Prontamente comenzaron a llegar quejas a la FDA, que en 1985 pidió al Centro para el Control de Enfermedades (CDC, en inglés) examinar las primeras 650 (que entretanto han superado las diez mil). El dictamen sentenció que en una cuarta parte de los casos, los síntomas cesaban al dejar de ingerir aspartame y recomenzaban al volver a tomarlo, voluntaria o accidentalmente. La FDA saltó por encima de ese informe, y el mismo día en que hizo público su veredicto Pepsi-Cola anunció la adopción de ese edulcorante mediante una promoción publicitaria a escala mundial, obviamente preparada de antemano. Donald Kendal, presidente de Pepsi, ex consultor de la Casa Blanca, era amigo personal de Rumsfeld.

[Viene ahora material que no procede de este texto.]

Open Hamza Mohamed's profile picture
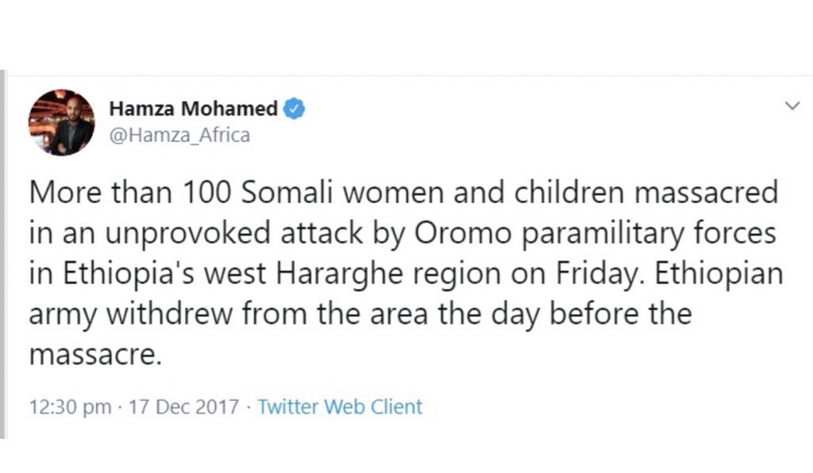The width and height of the screenshot is (813, 473). click(x=62, y=122)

En la Argentina, Monsanto ha amenazado con denunciar en todos los países donde tiene patentado el gen de soja RR (resistente al herbicida glifosato) a los cargueros que anclen con soja transgénica argentina (ya sea como habas, harinas o aceites) para cobrar por la fuerza sus regalías sobre la semilla. Miguel Campos, secretario de Agricultura, calificó de extorsión la actitud de Monsanto, que quiere impedir que los colonos replanten la soja RR porque de eso modo se salvan de comprar semillas por unos U$S 600 millones anuales. Pero, en los hechos, Campos está encauzando una salida negociada con la biotecnológica estadounidense.